Copilot model expansion and integration in core apps
The expansion of Copilot’s model portfolio allows the platform to select AI models best suited to the task at hand, including both Anthropic’s Claude and the latest OpenAI offerings. This approach is said to address the fragmentation created by single-vendor model lock-in, reducing friction for users and complexity for IT managers.
Spataro wrote: “Copilot automatically applies the right model for the task, all grounded in your enterprise context and protected by Microsoft’s security and governance controls.”
Copilot’s agentic capabilities are now integrated into core Microsoft 365 applications. In Word, Excel, PowerPoint, and Outlook, Copilot can create, edit, and refine content within the environment where users are already working. The AI can, for example, enhance drafts in Word, generate formulas in Excel, produce slides in PowerPoint conforming to organisational standards, and draft or revise emails in Outlook.
All edits are trackable, reversible, and aligned with the context of the user’s recent work, files, and communications. Microsoft is said to have ensured that these features respect existing permissions, sensitivity labels, and data protection policies, with files automatically saved to OneDrive and SharePoint to enable audit, compliance, and retention processes.
The new Copilot features in Excel and Word are now generally available, while support for PowerPoint and Outlook is being rolled out in phases over the coming months.

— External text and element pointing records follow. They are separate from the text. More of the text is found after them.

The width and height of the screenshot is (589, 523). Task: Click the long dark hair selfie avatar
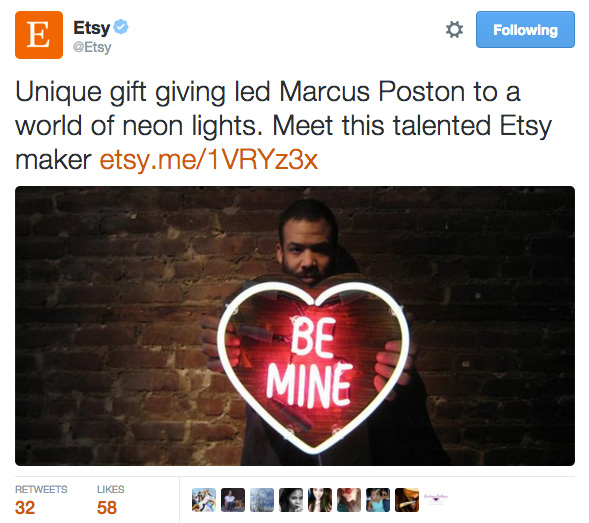click(320, 500)
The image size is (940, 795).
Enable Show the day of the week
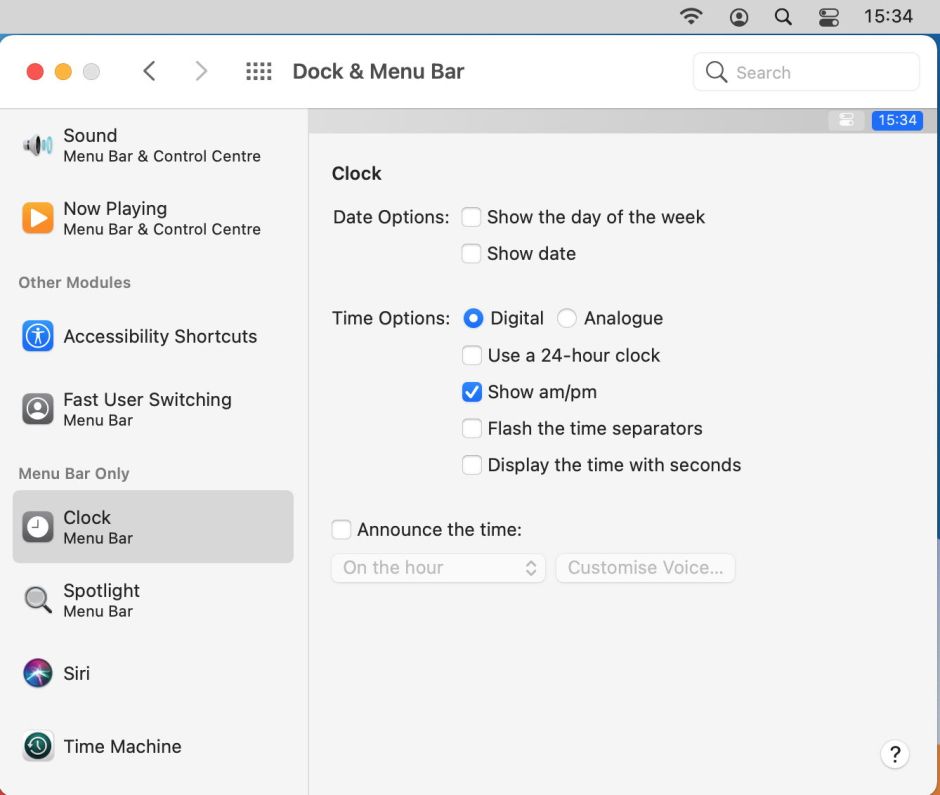pos(471,217)
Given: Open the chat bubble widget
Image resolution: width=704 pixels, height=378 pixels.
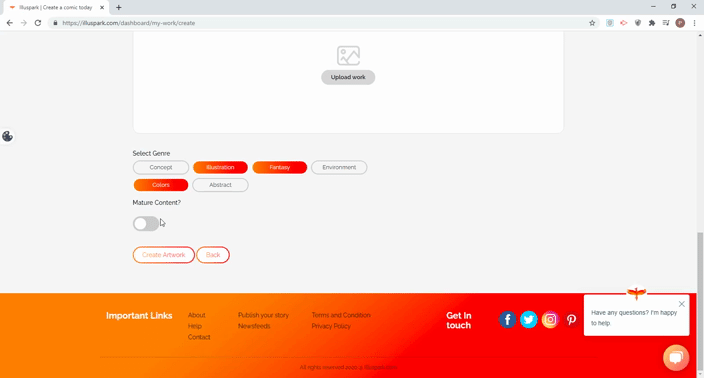Looking at the screenshot, I should tap(676, 357).
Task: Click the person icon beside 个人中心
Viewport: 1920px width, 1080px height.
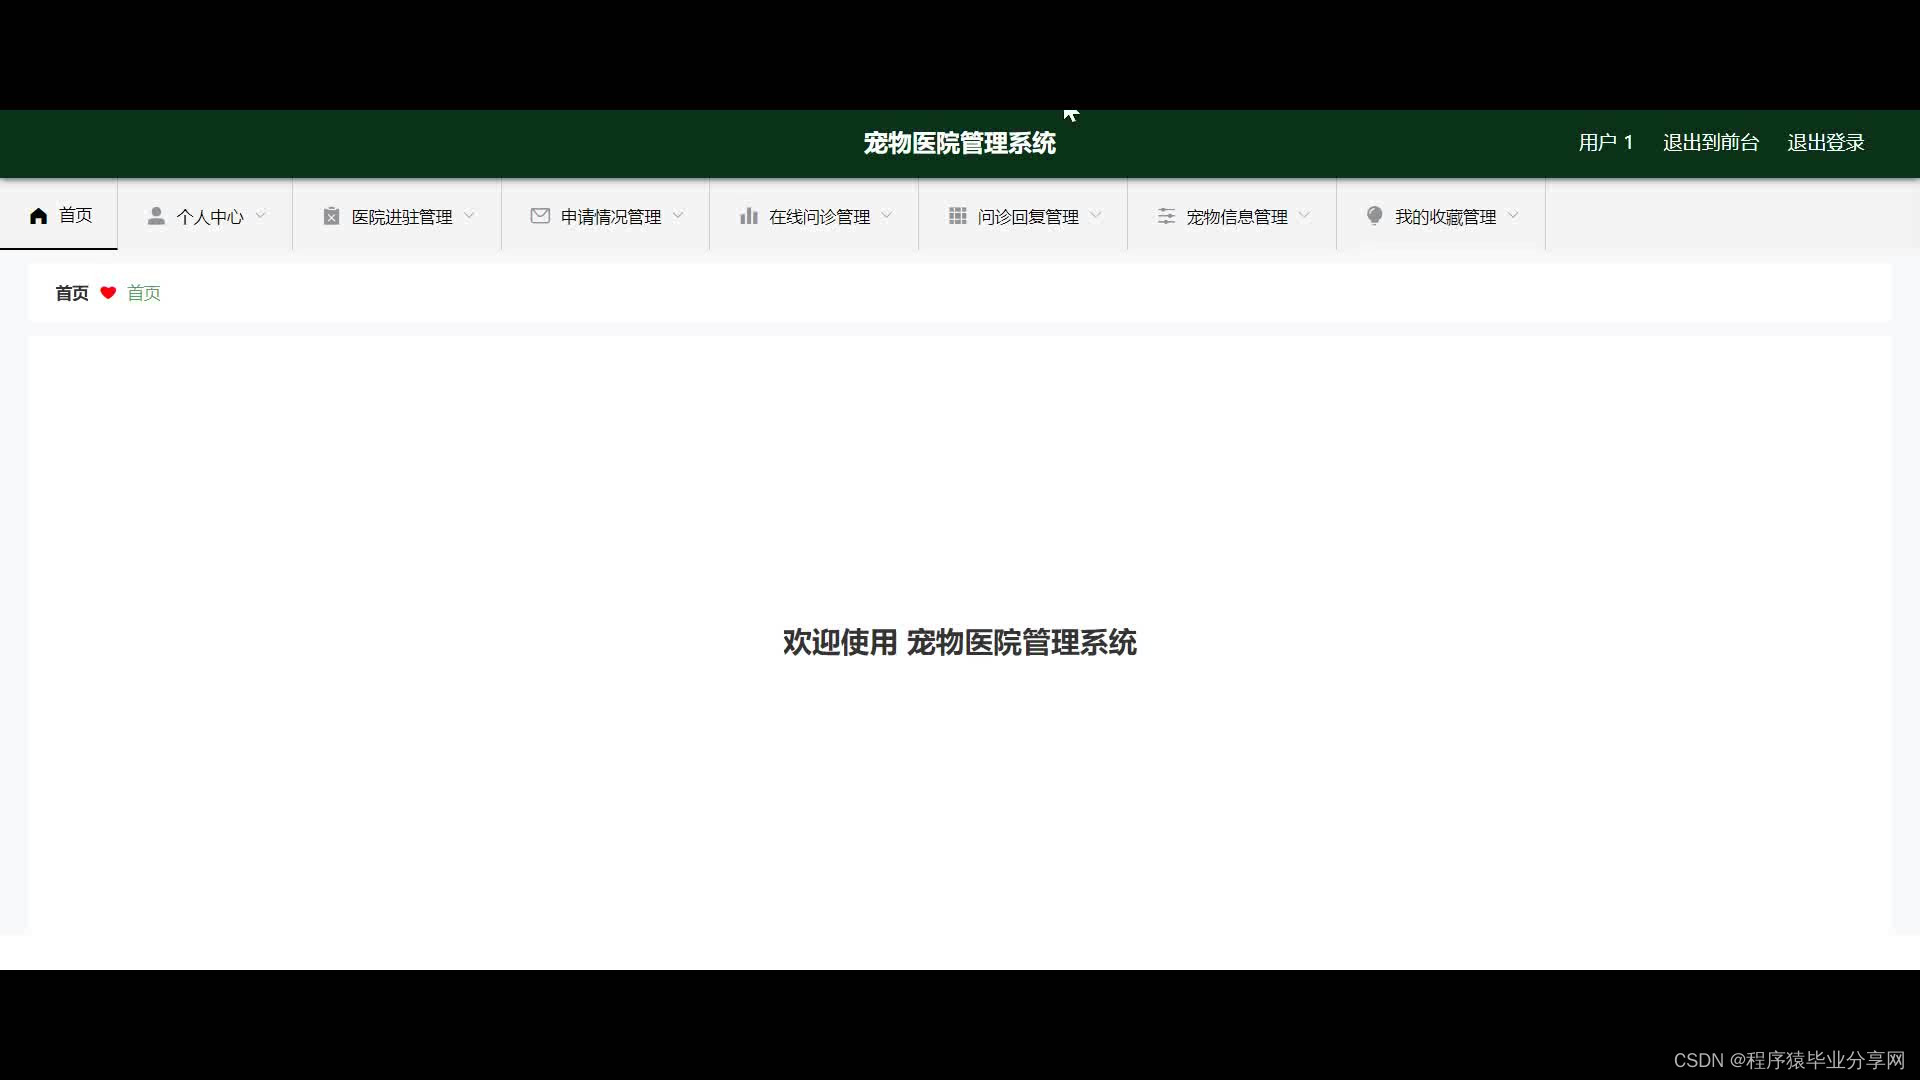Action: pos(156,216)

Microsoft has also enhanced Copilot’s chat-based interface, allowing users to initiate workflows such as document creation, meeting scheduling, and email drafting directly from chat, bypassing the need to switch between applications.
Third-party applications and partner integrations, such as Adobe, Figma, and Monday.com, can now be accessed directly through the chat interface. Agent Builder and Copilot Studio tools provide options for both end-users and IT teams to develop custom AI agents for specific business processes.

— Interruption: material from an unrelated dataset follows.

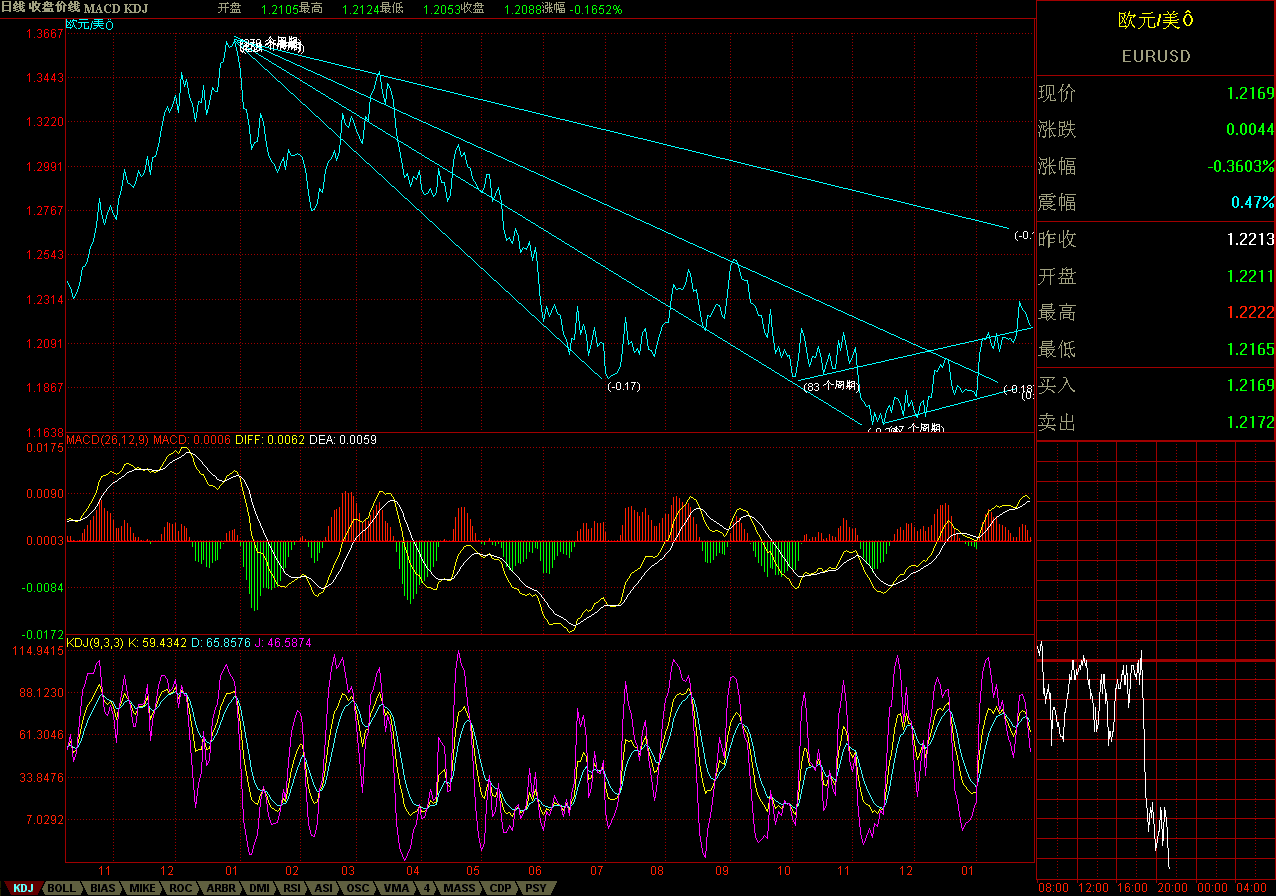Click the 日线 period label at top

(13, 7)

Recent updates to Copilot Studio include tools for evaluating agent quality and coordinating agent activities across systems.
Agent 365 launches for unified governance
To centralise the management and governance of AI agents, Microsoft has launched Agent 365. This platform provides IT and security leaders with a unified control plane to observe, secure, and govern all agents operating across the organisation.

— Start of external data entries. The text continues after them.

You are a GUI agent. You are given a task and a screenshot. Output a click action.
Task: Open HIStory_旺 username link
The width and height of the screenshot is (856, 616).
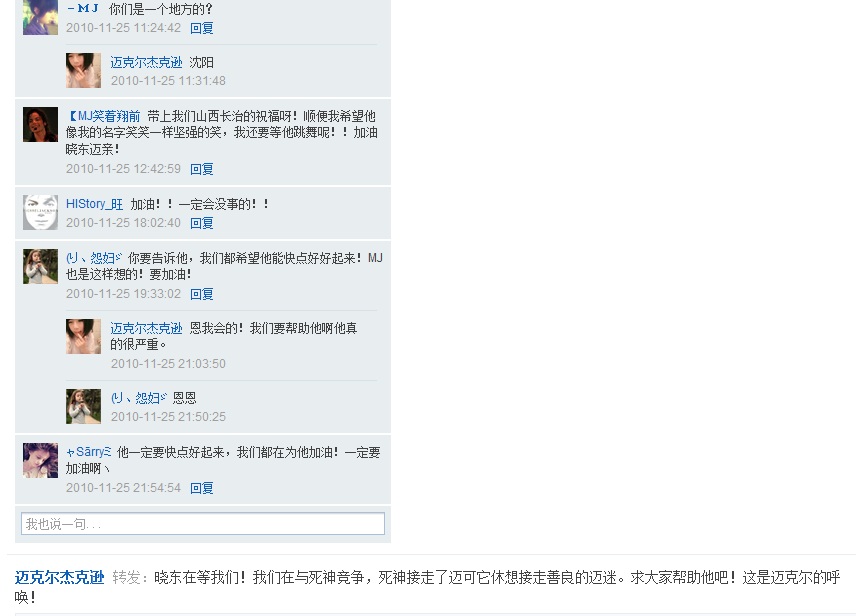[x=94, y=204]
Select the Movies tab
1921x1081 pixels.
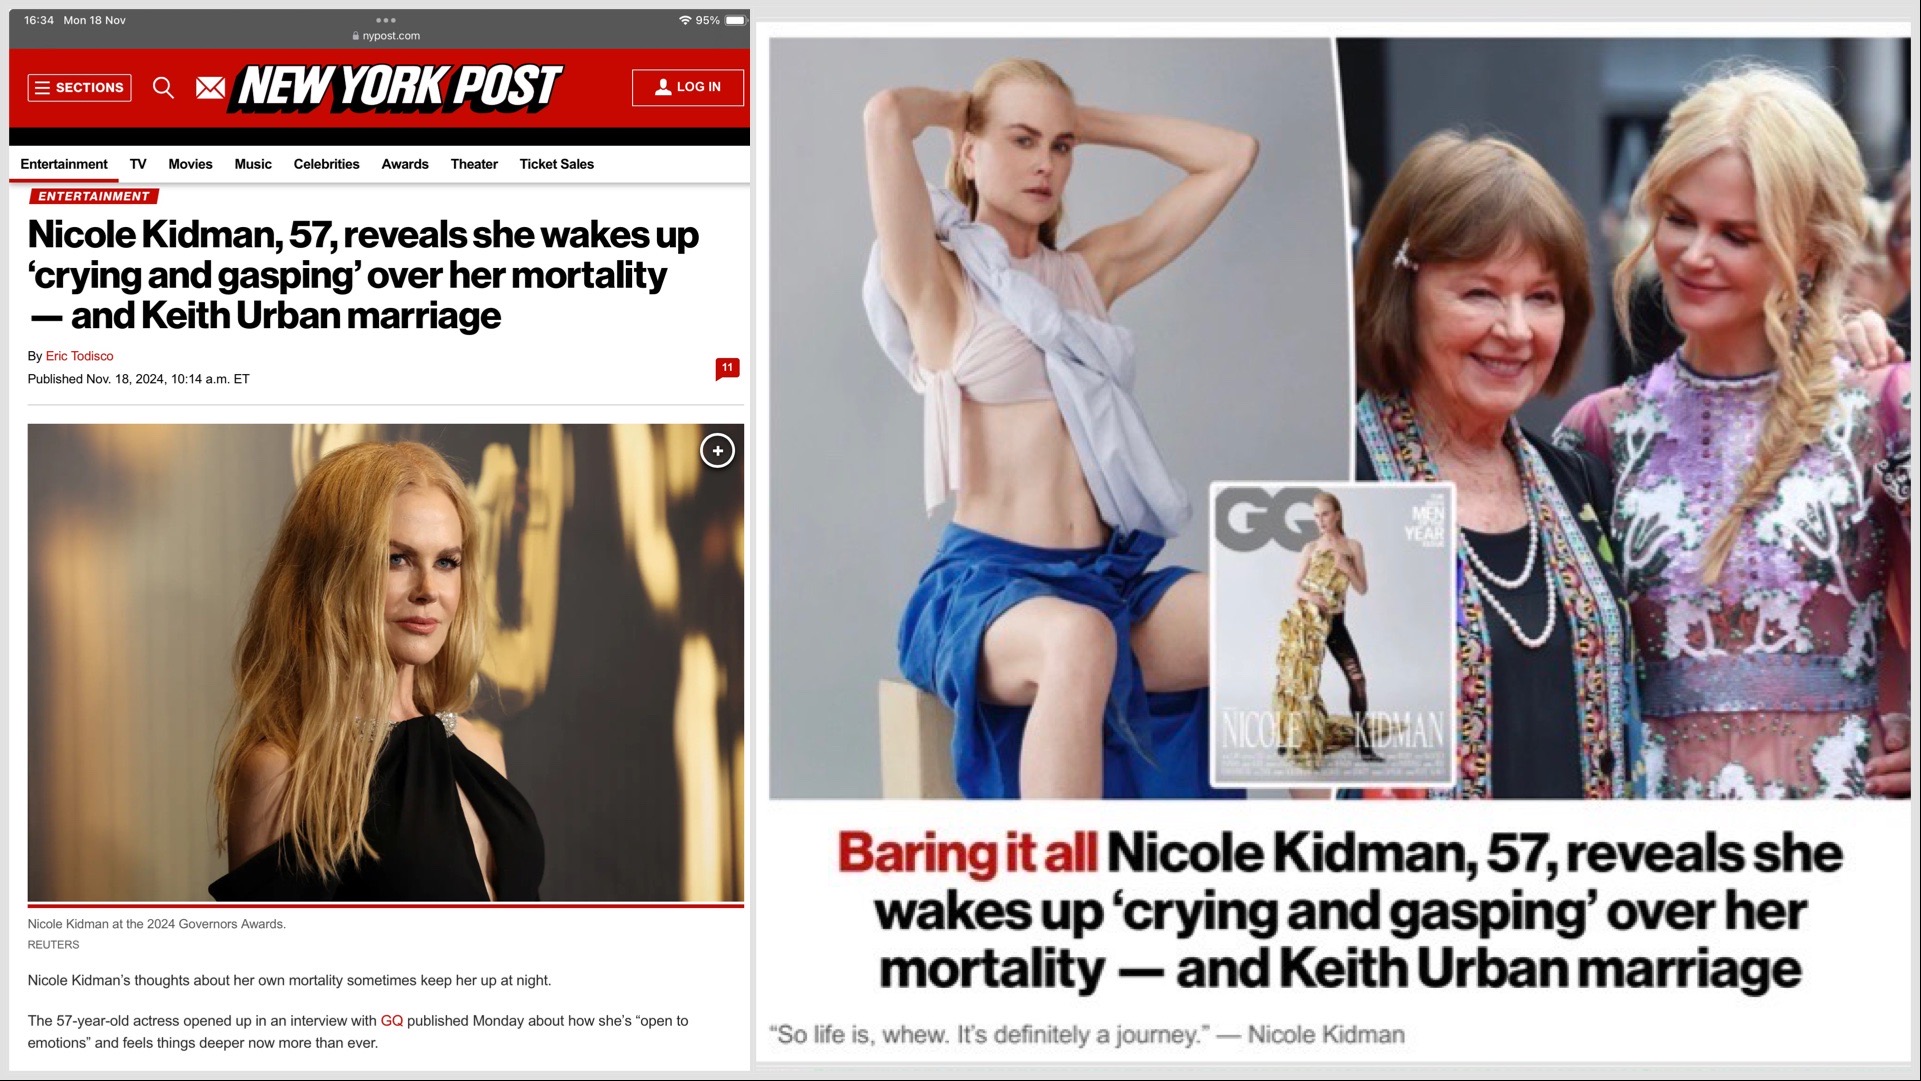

Spataro wrote: “Agent 365 is the control plane for agents. In practical terms, it gives IT and security leaders one place to observe, secure, and govern every agent across the organisation, and it provides the confidence to move from agent experimentation to enterprise-scale operations.”
Set to be generally available from 1 May, Agent 365 is expected to be priced at $15 per user per month.
Microsoft is also introducing Microsoft 365 E7: The Frontier Suite, available for purchase from 1 May at $99 per user per month. This package bundles Microsoft 365 Copilot, Agent 365, Microsoft Entra Suite, and Microsoft 365 E5 to provide comprehensive security, observability, and governance for organisations deploying AI at scale.
Last November, Microsoft and Nvidia announced plans to invest up to $10bn and $5bn respectively in Anthropic as part of new strategic partnerships. Anthropic is scaling its Claude AI model on Microsoft Azure, using Nvidia technology, to expand access and provide Azure enterprise customers with more model options.
Anthropic has also committed to purchase $30bn in Azure compute capacity and may contract for up to one gigawatt (1GW) of additional capacity.